— Begin Quoted passage —
# Creating a Mac OS X startup disk CD ?



## Pascal (Apr 3, 2002)

I'm sorry if this has been answered before, but I haven't found it on the site...

I would like to create a new Mac OS X startup CD... is it possible ? Basically, the startup disk that came with my disk repair utility is out of date and I would like to create a new one.

Of course, since I would like to create a startup disk that's up-to-date, I cannot simply drag and drop the original Mac OS X installer disk onto the future startup disk image...

Any suggestions ?


----------



## simX (Apr 3, 2002)

Yup, there's a solution!  Some guy made an app called "BootCD" and sent it to the MacFixIt.com website, and the MacFixIt editors extolled its virtues.

Basically what it does is it scans your hard drive for the necessary files and adds them to a disk image, and then asks for a set of applications that you also want installed on the disk image.  Then all you have to do is burn the image.  (If you want any docs or any apps later, you can just mount the disk image, and copy them, and THEN burn the image.)
— End Quoted passage —
— Begin Records —
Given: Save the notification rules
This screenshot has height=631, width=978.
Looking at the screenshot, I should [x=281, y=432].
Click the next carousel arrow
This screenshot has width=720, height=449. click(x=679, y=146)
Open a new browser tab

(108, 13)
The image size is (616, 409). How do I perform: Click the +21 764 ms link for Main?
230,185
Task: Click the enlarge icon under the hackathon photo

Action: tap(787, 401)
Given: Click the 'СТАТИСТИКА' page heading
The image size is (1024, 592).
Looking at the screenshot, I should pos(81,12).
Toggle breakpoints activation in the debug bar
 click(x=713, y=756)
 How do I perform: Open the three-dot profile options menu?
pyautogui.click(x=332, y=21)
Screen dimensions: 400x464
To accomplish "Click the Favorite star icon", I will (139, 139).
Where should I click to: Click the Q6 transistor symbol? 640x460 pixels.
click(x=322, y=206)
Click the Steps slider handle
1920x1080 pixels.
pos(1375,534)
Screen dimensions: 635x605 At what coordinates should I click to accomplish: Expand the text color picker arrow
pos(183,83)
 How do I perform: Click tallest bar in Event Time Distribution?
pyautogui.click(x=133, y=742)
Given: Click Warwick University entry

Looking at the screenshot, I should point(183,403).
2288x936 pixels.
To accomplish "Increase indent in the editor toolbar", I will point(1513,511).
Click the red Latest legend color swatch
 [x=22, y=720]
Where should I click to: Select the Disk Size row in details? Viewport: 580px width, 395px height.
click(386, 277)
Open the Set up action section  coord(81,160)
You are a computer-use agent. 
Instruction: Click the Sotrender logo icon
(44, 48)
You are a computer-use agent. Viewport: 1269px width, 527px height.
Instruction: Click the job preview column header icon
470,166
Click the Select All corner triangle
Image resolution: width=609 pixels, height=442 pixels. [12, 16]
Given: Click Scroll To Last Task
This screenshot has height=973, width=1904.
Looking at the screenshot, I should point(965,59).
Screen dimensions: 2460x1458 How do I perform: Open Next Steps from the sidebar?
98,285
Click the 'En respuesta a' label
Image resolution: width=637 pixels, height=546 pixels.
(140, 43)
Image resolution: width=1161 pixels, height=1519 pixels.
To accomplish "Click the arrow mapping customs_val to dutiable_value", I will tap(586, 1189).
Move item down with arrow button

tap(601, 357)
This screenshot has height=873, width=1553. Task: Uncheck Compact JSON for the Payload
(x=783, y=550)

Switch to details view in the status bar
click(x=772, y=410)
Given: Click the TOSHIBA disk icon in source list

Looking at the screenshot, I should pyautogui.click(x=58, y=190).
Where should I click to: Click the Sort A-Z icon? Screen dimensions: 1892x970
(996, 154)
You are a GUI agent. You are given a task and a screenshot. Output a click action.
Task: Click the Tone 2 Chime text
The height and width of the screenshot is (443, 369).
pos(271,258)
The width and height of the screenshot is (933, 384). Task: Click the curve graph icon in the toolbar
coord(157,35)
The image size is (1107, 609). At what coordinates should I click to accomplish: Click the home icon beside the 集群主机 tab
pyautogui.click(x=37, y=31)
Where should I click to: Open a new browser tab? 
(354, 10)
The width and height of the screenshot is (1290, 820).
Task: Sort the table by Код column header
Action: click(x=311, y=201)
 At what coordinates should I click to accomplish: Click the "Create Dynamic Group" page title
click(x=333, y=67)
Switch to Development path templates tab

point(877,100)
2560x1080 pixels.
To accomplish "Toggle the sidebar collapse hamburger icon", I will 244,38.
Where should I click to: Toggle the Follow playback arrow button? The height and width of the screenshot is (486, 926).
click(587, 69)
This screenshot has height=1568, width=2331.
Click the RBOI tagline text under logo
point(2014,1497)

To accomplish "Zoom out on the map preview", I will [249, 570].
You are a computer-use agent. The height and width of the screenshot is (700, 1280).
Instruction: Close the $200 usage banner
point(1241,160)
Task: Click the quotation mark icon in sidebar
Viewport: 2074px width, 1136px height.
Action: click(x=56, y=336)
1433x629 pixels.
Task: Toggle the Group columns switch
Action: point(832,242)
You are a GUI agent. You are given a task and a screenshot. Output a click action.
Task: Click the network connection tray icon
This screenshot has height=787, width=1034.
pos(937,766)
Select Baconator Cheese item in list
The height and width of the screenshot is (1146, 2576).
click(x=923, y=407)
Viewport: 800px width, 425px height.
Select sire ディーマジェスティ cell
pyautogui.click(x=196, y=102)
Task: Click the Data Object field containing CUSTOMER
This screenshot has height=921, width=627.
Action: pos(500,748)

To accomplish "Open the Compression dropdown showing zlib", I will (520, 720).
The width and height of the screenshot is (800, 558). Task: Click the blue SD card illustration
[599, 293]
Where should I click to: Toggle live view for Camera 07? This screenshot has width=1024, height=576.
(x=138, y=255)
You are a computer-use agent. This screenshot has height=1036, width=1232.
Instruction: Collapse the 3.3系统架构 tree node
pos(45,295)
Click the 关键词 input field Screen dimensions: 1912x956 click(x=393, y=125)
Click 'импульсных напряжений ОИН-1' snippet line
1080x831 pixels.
— End Records —
→ **To-do list**:
A. According to simX's reply in the startup CD thread, which actions does BootCD itself perform? List each one.
B. Write the next part of the startup CD thread, beginning right after simX's last sentence.

→ **Per-task outputs**:
A.
- It scans your hard drive for the necessary files.
- It adds those files to a disk image.
- It asks for a set of applications that you also want installed on the disk image.

B.
For some reason, I can't seem to find it on MacFixIt.com's list of utilities, but since I have it, I thought I'd post it on my iDisk.  I don't know who the author is because he basically left no trace (nothing even in the Apple menu).

So here's the URL!: http://homepage.mac.com/simx/.cv/simx/Public/BootCD.sit-binhex.hqx

Enjoy.


----------



## genghiscohen (Apr 4, 2002)

I've tried BootCD, and have burned a bootable disk.  But I can't use the utilities that I put on it.  Trying to launch the Terminal gives me error messages about undefined variables (IIRC), and Drive 10 says it hasn't been authenticated and quits (doesn't even show  a pw screen).
I'd love to know what I'm doing wrong, so that I could create a truly useful emergency boot CD!


----------



## lethe (Apr 4, 2002)

http://www.geocities.com/paulotex/macosx/


----------



## lethe (Apr 4, 2002)

this webpage says that if you don t also copy the terminal preferences, then terminal.app won t launch


----------



## dac9779 (Apr 4, 2002)

I have an icebook 500 combo drive. I dled the bootCD program and made the image and added drive 10. The install CD that I used was the bootable OS X 10.1.3 CD that I got in the mail 2 days ago.

I boot off of my new cd and I get a black screen saying the installer unexpectedly quit and press return to reboot. 

Did i do something wrong? Should I try 10.1.2 or just 10.1? I have a retail copy of each update that has been released, so what versions did you use?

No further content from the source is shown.